Is Spaying or Neutering Safe?
Short answer: YES! Long answer: spay and neuter surgeries are surgical procedures with very minimal risk factors. Those risk factors mainly apply to dogs who are older or have an underlying condition in which any kind of surgery that involves going under general anesthesia would be a risk. The surgery itself is very quick and simple. In the end, there’s more health benefits than risk including reducing certain behavior issues such as mounting, roaming and animal aggression in males. Females have zero chance of developing pyometra and unwanted pregnancies.
What Are The Differences Between Spay and Neuter Surgeries?
Both surgeries prevent dogs from being able to reproduce but are quite different for each sex in the end. For male dogs, it’s considered “castration” where the testicals are removed. During a spay procedure for females, the uterus and both ovaries are removed. A generic term you might hear for these procedures is “fixing” a dog.
How Can I Help My Dog Feel More Comfortable After Their Spay Or Neuter Procedure?
Your veterinarian will provide aftercare instructions for your dog but there are some generic tips you can follow to ensure maximum comfortability and reduce post-surgery complications.
- Give your dog the prescribed pain medication from your veterinarian.
- Put an Elizabethan collar (hard or soft), donut collar or recovery jumpsuit on your dog to prevent them from biting, scratching or licking their stitches. This can both cause an infection and tear open the stitches.
- Have a dedicated space for your dog to recover indoors away from other animals. A smaller space is preferred and without anything for them to jump on. This might be a bathroom, their crate/x-pen or kitchen.
- Inspect the incision site to make sure it’s healing well and your dog hasn’t messed with them causing an infection.
- Don’t let your dog jump or run for 2 weeks post surgery. Also prevent them from getting too excited when seeing them.
- Your vet may have further physical activity restrictions for your dog so follow those as well.
- Keep an eye out for complications such as there being discharge, redness, and swelling at the incision site or if it opens up. Contact your vet if this happens. Also, contact them if they seem lethargic, stop eating, vomiting, or has diarrhea.
How Long Does Pain Last After a Spay or Neuter Surgery?
Both spay and neuter surgeries take about the same amount of time to recover despite spaying being more involved and complicated than neutering. They shouldn’t feel much the first day as they recover from the anesthesia. Giving them their pain medication as prescribed will help alleviate the pain the first few days. All pain and discomfortness should be gone within a week but each dog is different.

Information provided:
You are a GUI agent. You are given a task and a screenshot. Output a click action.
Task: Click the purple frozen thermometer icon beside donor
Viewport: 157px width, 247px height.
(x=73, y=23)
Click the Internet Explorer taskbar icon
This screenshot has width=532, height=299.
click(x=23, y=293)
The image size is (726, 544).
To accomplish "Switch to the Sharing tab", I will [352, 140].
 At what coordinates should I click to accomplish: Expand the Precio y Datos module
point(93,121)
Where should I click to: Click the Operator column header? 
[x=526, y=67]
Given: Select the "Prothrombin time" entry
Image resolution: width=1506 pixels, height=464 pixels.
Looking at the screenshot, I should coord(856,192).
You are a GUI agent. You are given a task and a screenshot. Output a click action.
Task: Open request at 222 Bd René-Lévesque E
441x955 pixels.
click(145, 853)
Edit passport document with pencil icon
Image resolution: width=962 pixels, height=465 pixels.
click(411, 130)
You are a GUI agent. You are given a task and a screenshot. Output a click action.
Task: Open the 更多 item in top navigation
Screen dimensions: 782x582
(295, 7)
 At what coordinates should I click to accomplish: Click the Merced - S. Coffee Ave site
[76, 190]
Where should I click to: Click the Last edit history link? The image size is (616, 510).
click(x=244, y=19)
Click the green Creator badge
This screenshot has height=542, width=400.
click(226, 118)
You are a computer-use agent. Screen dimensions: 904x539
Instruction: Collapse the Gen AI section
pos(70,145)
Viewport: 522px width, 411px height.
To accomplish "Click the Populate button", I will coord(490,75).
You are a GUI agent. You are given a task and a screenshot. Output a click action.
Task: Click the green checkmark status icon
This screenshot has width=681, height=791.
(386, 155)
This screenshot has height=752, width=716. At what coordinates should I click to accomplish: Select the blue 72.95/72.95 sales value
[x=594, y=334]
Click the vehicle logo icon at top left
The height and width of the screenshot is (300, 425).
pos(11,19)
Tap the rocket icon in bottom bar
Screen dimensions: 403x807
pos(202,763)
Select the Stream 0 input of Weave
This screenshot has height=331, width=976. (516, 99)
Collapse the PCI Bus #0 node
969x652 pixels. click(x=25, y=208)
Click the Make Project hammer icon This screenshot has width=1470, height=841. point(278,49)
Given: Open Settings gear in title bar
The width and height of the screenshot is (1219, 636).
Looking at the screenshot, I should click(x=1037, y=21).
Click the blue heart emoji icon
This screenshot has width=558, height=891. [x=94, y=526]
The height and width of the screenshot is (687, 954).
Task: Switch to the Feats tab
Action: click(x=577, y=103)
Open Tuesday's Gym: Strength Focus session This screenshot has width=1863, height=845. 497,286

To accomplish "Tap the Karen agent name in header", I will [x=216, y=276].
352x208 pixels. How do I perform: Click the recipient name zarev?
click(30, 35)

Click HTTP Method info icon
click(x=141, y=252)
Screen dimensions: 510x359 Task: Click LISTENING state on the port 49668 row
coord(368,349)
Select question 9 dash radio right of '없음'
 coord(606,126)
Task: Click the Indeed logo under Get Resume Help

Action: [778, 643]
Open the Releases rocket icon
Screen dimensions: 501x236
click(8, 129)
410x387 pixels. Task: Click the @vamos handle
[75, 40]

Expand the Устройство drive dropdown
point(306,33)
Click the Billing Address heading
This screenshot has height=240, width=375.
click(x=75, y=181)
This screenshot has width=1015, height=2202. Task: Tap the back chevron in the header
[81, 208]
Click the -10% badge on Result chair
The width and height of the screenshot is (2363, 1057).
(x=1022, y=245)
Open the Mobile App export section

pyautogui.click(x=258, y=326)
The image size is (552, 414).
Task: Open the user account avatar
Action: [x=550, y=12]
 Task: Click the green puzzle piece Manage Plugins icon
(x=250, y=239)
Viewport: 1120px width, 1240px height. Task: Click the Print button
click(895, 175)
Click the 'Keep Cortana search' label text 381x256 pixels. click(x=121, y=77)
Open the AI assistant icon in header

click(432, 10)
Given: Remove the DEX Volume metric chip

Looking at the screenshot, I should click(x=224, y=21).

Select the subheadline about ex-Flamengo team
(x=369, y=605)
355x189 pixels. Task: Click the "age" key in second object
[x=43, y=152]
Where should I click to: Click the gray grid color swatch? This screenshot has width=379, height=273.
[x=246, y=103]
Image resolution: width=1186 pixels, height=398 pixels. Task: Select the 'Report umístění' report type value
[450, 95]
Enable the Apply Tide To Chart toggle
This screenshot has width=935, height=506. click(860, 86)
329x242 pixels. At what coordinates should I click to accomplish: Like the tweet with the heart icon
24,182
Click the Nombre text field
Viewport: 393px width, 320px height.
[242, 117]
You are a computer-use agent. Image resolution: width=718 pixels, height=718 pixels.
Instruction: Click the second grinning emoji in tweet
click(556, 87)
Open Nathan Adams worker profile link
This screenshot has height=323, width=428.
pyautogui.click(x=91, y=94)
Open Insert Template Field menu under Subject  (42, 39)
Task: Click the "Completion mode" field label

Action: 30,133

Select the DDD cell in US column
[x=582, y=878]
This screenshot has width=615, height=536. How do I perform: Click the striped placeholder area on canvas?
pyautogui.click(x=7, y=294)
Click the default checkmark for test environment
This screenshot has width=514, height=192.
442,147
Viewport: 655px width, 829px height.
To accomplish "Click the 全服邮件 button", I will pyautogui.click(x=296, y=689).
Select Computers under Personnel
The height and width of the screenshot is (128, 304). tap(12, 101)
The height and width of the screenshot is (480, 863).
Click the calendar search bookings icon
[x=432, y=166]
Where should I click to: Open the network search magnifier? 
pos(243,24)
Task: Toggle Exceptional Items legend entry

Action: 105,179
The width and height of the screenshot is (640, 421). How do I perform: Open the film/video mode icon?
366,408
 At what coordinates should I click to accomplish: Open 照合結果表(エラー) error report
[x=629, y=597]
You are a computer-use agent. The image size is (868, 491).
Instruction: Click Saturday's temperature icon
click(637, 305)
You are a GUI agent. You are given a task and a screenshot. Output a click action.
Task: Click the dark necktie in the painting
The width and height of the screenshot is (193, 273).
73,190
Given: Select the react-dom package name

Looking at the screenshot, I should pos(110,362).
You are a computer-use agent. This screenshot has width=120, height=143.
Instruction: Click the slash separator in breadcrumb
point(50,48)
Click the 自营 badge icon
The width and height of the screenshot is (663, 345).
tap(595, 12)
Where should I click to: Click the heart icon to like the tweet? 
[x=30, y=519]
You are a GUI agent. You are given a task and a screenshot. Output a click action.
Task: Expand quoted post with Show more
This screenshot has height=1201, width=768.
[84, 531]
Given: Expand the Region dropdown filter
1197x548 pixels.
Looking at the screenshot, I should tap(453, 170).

Requirement 1:
Answer these questions using the spay and neuter text.
(a) What is removed during a spay procedure for females?
(b) For how long after surgery should a dog be kept from jumping or running?
(c) Within what period should all pain and discomfort be gone?
Requirement 2: From the spay and neuter text, extract the passage between "Your veterinarian will" and "causing an infection.", inclusive.

Written reply 1:
(a) The uterus and both ovaries.
(b) 2 weeks.
(c) Within a week, though each dog is different.

Written reply 2:
Your veterinarian will provide aftercare instructions for your dog but there are some generic tips you can follow to ensure maximum comfortability and reduce post-surgery complications.
- Give your dog the prescribed pain medication from your veterinarian.
- Put an Elizabethan collar (hard or soft), donut collar or recovery jumpsuit on your dog to prevent them from biting, scratching or licking their stitches. This can both cause an infection and tear open the stitches.
- Have a dedicated space for your dog to recover indoors away from other animals. A smaller space is preferred and without anything for them to jump on. This might be a bathroom, their crate/x-pen or kitchen.
- Inspect the incision site to make sure it’s healing well and your dog hasn’t messed with them causing an infection.